As climate week resumes in New York, leaders from business and civil society are once again turning their attention to technological solutions to fight climate change.
And after a series of bruising setbacks in Europe and around the world, CCS seems to be enjoying something of a comeback.
Christiana Figueres, the former UNFCCC chief who is one of the architects of the Paris Agreement, said the first and most impactful carbon capture and storage technology in fact came from nature.
“First, we should be accelerating exponentially natural carbon capture and storage by stopping deforestation and allowing reforestation to occur,” she told journalists during a visit to Brussels on Monday (18 September).
“Having said that, on industrial CCS – or CCUS – it has been disappointing that there has been so little investment either from the private or the public sector,” she added.
Coming from Figueres, the nod for CCS – even if it is a timid one – is significant. And she is not alone. Other voices in the environmental community are drawing attention to the potential of CCS as a global warming mitigation tool.
The perception until now was that CCS is somehow a way to greenwash coal use, according to Bellona, a Norwegian NGO. And indeed, much hope was initially pinned on CCS for abating emissions from coal-fired power plants when other clean energy alternatives like renewables were becoming cheaper and more efficient.
But the strongest potential lies in tackling industrial emissions from steel, cement, chemicals and gas refining plants for which there are few alternatives, Bellona argues.
“The assumption for CCS until recently had been that it required large and constant volume of CO2 to make it work,” said Phil MacDonald, who leads a research team focused on radical industrial process change and CCUS at Sandbag, a not-for-profit climate policy think tank based in Brussels and London.
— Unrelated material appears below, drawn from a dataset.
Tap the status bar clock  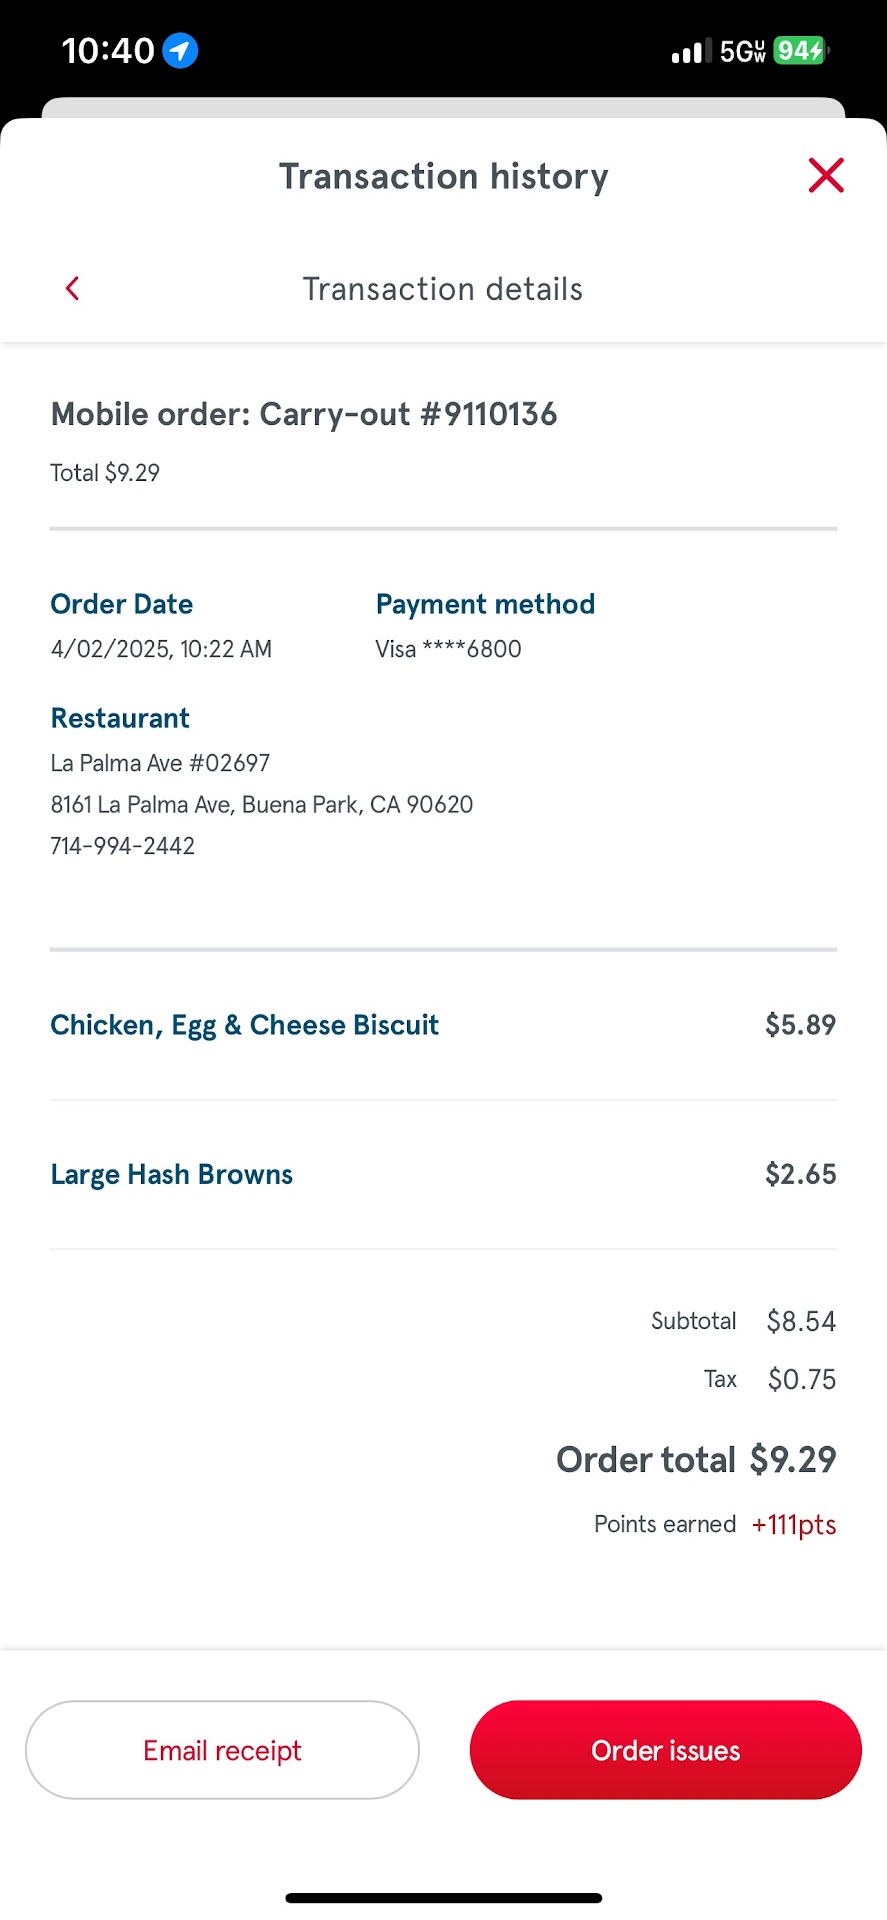[108, 50]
Projects like the White Rose coal plant in the UK – for which government support was cancelled at the last minute – were assumed to be running baseload, justifying a large pipeline and hefty capital expenditure, as a large amount of CO2 would be stored, MacDonald told EURACTIV.com.
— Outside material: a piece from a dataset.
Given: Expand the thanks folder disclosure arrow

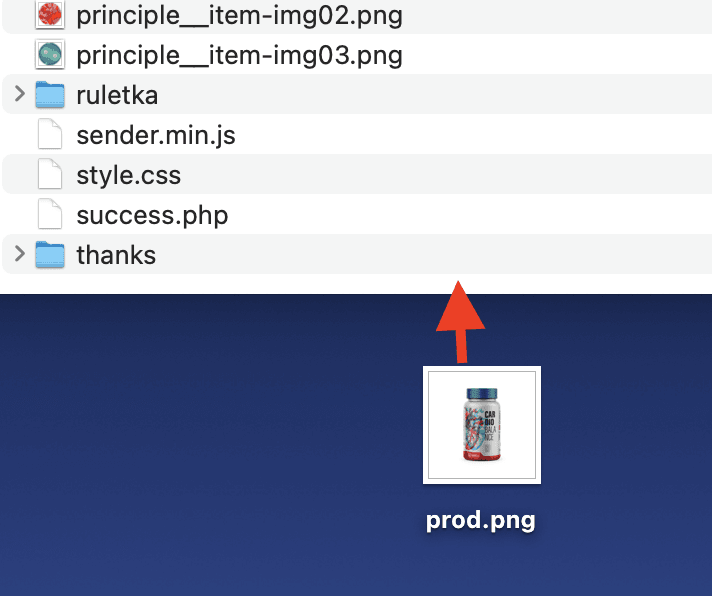Looking at the screenshot, I should click(20, 254).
However, MacDonald says the Gassnova project in Norway “turns this dogma on its head and I believe is now the best hope for getting CCS underway in Europe.”
The Gassnova project, partly run by Norway’s state energy company Statoil, involves collecting the CO2 produced by a cement factory, a waste incineration site and a fertiliser factory and transporting it by boat off the west coast of Norway where it would be buried under the sea bed. If all goes according to plan, the first CO2 storage hub could come online in 2022, its promoters say.
Shipped storage avoids the requirement for a pipeline transport network, reducing costs, and opening up CO2 storage to any industry near the North Sea, including industrial clusters such as Teesside or Rotterdam, for example, McDonald pointed out.
“I’m hopeful it will have the knock-on effect of stimulating other governments, especially the UK,” he said.
Norwegians actually believe CCS could one day become a successful export industry.
Raymond Johansen, the Mayor of Oslo, told EURACTIV he hopes to have ten to 15 different clean energy projects up and running in the coming years, one of which is a CCS project at the Klemetsrud waste-to-energy incineration plant.
“Hopefully we will export this technology to all the waste management plants throughout Europe. In a small city like Oslo, this could reduce our carbon emissions by 15% so imagine what it could achieve here in Brussels,” he told EURACTIV in an interview.
Johansen admitted that CCS is still expensive however, and continues to rely on state support. But he says the technology is now mature enough and “very well-developed”.
“In the beginning, of course, it will be difficult for us to export this technology because it’s still so expensive. But I think the Chinese will be desperately willing to buy such a technology,” Johansen said.
How much CCS can contribute to climate change mitigation efforts still remains unknown however, and depends a lot on the price of carbon, which is currently low. But many believe it is the only way to rid industrial installations of polluting emissions.
“For industrial CCS to work, it needs to be demonstrated across many different processes, as the capture technology will be different each time. In that way, the Klemetsrud incinerator is a very helpful project, as are the cement and chemicals CCS projects Norway is running concurrently,” said McDonald.
“It is evident that this is a technology that needs a high price of carbon. It depends on how much investment is being made from governments and companies. But we have to harvest all the possible options that we have,” Figueres said.